You can garden at any skill set, novice or advanced and see results. Some of the most beautiful flowers in gardens are thankfully some of the easiest to grow, even with young children!


My favorite 'intro' flowers to grow are easy for several reasons - their seeds are on the larger side and easier for children to handle; these seeds have a higher germination rate (the seed is more likely to sprout and less likely to be a dud); and once growing they are harder to kill than other... more delicate flowers.


The first is the gold standard of flowers - the sunflower. Versatile, sturdy and available in a wide range of colorful varieties from the smaller 'Peach Passion' to the larger 'Sky Scraper' this flower can be grown year round in my garden in San Diego, CA. As with most plants, plant the sunflower seed in any potting mix at twice the depth as the width of the longest side of seed. This is a great activity to do with a child. Have them pull out a ruler and measure the longest side. Then ask them to double that length. That is the depth that they should be planting at. Set out in a sunny area and water every 2-3 days.

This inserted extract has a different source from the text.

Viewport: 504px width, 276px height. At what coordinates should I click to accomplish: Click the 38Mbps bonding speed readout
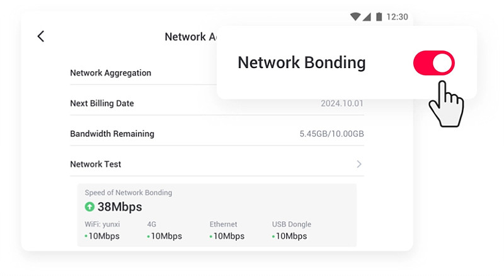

Personally, my favorite sunflower varieties are 'Ruby Eclipse', 'Lemon Queen' and 'White Lite'. However, at your local nursery you're most likely to be able to find the Lemon Queen variety on the shelves. The one variety I would recommend you stay away from is the 'Moulin Rouge' flower. While it is a beautiful red flower, from my own experience many adults and children can be frighted by it as it can look like a large red eye staring at you.



(Featured: Ruby Eclipse Sunflower)


Another great beginner flower is the Nasturtium. A quick growing bush like flower, it sends out vines along the ground and can quickly spread and fill up an area. The flower produced on this plant is always a stunner. It can range from vibrant oranges, to yellows and deep reds.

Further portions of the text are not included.